Lecture psychanalytique de l’oeuvre de Nelly Arcan: “Jouissance féminine”

« Je dédie ce livre à la mémoire de Nelly Arcan », écrit Camille Laurens en refermant son roman “Celle que vous croyez”. Nelly Arcan était une écrivaine québécoise. Elle est le nom de plume d’Isabelle Fortier. Nous pourrions écrire Isabelle Fortier née le 5 mars 1973 à Lac-Mégantic au Québec et Nelly Arcan décédée le 24 septembre 2009 à Montréal. Car, peu d’œuvres ont autant associé l’écrit et son auteur. Que Nelly nous parle à la première personne de l’enfance d’Isabelle, et de la marchandisation du corps de Cynthia, car tel était son nom d’emprunt lorsqu’elle recevait ses clients, qu’elle utilise essentiellement le tutoiement en écrivant à son amant pour lui dire ce qui la rend folle ,  qu’elle utilise la narration à la troisième personne dans son troisième roman « à ciel ouvert » pour parler de Julie qui voit la réalité humaine ou de Rose qui la montre ; Nelly nous entretient toujours de sa difficulté d’être là. Elle laisse à Antoinette Beauchamp, l’héroïne de son roman posthume “Paradis clef en main”, le soin de nous illustrer sa sortie.

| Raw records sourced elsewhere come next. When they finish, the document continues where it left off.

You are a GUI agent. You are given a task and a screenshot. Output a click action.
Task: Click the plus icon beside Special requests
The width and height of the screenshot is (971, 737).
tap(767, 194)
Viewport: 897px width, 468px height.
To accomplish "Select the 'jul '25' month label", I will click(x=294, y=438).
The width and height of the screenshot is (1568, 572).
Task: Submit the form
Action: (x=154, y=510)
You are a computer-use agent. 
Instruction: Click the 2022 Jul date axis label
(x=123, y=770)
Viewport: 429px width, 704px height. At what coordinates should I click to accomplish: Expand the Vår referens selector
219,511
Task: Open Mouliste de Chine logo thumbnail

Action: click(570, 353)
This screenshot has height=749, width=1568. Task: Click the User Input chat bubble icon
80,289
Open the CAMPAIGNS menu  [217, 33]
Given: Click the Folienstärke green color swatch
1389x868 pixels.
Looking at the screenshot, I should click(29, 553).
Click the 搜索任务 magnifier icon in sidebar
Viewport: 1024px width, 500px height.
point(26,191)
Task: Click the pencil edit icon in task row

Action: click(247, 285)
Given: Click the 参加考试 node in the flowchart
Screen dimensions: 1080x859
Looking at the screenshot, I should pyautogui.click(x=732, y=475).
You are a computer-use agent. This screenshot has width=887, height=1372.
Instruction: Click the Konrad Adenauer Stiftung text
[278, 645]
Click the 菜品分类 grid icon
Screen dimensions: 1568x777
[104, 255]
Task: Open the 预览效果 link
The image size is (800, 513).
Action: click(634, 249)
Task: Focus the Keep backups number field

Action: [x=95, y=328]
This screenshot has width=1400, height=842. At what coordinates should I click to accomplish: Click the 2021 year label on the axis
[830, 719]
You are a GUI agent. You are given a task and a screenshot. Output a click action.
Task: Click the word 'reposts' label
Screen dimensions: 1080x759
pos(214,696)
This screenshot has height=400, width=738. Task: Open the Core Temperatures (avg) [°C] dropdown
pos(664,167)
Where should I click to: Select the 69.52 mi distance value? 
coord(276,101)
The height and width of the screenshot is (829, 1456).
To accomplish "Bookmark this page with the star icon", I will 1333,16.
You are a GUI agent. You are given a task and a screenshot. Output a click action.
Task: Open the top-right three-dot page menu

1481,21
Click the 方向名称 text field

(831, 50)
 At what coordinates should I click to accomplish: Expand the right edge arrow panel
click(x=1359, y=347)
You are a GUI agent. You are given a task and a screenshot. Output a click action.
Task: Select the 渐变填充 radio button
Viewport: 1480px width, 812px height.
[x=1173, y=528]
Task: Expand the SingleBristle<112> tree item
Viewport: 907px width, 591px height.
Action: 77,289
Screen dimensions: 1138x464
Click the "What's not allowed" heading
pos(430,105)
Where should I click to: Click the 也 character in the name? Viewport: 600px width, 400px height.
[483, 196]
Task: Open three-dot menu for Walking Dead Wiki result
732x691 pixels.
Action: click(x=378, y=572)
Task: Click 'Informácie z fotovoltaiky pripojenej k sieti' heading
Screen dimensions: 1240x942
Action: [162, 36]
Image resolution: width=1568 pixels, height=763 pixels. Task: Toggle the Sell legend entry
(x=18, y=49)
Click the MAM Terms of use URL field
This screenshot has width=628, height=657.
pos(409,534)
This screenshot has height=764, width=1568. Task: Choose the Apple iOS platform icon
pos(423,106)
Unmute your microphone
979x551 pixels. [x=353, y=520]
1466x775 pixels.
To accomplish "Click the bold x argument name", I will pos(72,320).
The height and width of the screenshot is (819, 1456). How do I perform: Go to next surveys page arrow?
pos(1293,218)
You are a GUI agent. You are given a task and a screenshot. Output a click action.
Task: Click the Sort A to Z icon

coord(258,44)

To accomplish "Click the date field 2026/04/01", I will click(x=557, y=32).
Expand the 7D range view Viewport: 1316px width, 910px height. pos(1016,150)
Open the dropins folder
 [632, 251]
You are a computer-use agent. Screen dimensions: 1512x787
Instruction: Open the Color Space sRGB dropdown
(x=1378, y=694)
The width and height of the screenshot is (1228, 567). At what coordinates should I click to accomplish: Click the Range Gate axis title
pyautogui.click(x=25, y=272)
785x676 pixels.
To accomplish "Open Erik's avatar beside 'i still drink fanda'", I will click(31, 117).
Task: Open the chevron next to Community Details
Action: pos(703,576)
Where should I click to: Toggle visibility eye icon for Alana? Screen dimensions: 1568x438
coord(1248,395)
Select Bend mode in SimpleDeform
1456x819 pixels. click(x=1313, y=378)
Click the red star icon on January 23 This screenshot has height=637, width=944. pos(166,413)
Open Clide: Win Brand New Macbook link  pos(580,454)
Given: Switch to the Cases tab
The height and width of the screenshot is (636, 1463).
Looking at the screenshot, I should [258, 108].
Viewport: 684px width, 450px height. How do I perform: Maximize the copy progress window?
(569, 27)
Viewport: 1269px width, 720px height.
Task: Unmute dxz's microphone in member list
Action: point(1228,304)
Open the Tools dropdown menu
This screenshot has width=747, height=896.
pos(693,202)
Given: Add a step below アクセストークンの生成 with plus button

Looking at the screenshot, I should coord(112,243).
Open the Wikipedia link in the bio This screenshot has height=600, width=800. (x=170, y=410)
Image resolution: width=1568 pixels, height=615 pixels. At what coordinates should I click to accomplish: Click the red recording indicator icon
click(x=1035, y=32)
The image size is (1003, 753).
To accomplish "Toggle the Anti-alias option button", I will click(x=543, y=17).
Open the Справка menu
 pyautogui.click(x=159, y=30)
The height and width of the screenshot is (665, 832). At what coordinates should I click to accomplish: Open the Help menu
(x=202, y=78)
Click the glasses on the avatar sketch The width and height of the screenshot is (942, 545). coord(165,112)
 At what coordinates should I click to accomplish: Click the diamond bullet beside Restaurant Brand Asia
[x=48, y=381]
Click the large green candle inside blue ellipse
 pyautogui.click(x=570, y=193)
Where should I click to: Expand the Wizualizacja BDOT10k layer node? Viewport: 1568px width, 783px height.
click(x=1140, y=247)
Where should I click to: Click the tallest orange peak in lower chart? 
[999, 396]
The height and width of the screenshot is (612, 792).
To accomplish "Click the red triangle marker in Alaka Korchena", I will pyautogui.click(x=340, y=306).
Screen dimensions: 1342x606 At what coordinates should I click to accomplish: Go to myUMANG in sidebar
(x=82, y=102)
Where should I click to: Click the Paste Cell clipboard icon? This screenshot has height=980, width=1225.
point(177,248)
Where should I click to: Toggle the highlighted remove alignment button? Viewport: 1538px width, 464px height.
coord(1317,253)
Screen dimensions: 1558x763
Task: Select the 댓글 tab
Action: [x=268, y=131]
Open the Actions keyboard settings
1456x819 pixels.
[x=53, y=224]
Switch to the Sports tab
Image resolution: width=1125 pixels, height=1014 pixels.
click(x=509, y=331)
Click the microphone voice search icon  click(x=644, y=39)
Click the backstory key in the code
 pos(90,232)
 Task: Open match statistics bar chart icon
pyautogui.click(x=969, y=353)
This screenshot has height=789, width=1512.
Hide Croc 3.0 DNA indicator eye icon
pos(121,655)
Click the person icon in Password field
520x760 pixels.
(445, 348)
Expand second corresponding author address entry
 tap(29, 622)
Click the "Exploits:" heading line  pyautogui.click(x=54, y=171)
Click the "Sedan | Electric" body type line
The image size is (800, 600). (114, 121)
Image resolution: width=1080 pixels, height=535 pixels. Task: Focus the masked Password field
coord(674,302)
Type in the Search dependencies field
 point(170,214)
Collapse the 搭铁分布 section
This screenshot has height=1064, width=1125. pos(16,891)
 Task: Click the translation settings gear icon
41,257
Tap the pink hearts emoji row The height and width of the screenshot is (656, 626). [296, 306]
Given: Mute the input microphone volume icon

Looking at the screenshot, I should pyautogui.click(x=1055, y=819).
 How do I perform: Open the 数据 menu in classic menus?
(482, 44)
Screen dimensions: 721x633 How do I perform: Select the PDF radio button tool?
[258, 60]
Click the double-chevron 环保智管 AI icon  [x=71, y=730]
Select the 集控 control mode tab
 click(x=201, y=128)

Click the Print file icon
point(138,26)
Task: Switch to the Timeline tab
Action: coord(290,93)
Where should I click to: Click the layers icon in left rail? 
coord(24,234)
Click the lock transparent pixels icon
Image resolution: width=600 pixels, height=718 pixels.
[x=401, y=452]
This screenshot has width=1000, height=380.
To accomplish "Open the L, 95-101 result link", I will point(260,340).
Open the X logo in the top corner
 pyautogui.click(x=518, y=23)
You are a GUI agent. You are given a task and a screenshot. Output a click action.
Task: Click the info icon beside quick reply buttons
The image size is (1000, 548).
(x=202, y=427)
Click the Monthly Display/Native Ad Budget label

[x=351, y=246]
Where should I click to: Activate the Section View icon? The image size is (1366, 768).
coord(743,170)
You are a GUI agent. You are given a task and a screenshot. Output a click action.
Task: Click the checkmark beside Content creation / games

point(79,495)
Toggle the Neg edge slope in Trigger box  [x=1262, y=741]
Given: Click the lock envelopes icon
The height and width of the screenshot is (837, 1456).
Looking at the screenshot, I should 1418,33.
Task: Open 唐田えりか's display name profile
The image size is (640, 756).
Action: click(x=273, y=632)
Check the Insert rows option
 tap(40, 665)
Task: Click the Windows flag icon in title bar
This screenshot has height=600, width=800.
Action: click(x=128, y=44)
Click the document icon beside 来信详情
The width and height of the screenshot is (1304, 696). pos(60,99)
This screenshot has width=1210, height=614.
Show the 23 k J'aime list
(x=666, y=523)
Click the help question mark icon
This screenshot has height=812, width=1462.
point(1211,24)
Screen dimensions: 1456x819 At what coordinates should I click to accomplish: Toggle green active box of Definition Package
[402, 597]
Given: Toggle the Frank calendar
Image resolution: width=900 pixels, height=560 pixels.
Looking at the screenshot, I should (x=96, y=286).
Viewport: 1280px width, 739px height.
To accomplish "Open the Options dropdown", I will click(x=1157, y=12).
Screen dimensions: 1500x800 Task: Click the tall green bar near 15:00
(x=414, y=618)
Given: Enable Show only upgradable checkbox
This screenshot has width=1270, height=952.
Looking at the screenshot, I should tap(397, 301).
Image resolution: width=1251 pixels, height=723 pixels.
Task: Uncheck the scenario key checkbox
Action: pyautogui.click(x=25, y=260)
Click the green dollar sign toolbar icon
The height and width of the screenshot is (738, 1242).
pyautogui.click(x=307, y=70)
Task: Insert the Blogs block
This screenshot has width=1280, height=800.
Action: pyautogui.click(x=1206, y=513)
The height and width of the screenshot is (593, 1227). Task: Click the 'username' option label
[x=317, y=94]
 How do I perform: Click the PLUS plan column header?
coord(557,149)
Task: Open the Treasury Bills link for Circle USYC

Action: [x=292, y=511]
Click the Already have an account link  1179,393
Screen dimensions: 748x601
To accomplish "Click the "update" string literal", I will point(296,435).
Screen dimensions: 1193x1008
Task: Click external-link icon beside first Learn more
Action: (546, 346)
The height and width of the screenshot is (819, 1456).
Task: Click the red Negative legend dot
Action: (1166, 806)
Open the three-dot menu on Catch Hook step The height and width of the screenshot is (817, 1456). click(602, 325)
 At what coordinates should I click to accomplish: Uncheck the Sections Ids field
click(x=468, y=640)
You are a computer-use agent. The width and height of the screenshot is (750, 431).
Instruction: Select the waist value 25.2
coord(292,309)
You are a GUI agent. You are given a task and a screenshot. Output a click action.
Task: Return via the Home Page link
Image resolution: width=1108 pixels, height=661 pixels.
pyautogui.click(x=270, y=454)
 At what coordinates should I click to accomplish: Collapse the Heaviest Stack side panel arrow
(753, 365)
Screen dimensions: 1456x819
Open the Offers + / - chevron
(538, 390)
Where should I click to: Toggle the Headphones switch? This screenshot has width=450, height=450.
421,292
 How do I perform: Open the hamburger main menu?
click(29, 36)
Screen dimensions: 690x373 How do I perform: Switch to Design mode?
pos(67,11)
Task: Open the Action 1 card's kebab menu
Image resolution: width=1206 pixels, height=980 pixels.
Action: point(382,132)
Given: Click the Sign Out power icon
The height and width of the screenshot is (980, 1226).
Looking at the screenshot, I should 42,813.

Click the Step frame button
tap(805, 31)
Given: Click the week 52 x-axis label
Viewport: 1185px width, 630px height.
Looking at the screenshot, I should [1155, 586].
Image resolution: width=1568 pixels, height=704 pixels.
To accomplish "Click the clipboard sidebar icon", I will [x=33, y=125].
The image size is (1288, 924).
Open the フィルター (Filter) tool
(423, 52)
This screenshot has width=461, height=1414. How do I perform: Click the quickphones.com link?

Chez Nelly, le mal de vivre s’alimente de l’énigme que constitue le désir de l’Autre. La petite Isabelle, peut-être trop tôt consciente que tout est semblant, se verra confrontée à cet impossible du rapport sexuel. Sa “souplesse infinie” comme elle qualifie sa façon d’y faire avec le désir de l’homme, n’y palliera point.
La menace du « laisser en plan » toujours plus présente, l’accapare, elle qui a si bien su en parler. Tout au long de ses écrits, Nelly nous invite à la rencontre de ce qui fait mystère, mystère du féminin et au-delà énigme de la trace qu’une parole laisse sur le corps . Corps sans cesse remodelé au figuré comme au réel. Le corps déshabité de la putain dont il ne reste que le déshabillé, le corps matriciel enveloppé de la robe de chambre maternelle, le corps honteux pris dans sa robe de chair.
L’écriture de Nelly Arcan interroge la jouissance féminine « pas toute » prise dans la fonction phallique. Pour Lacan la jouissance féminine s’éprouve à l’occasion, mais elle est impossible à dire . De cet impossible Nelly Arcan a fait œuvre de littérature. Une lecture psychanalytique de ses textes nous conduira vers le thème des journées 49 de l’École de la Cause Freudienne, « Femmes en psychanalyse ».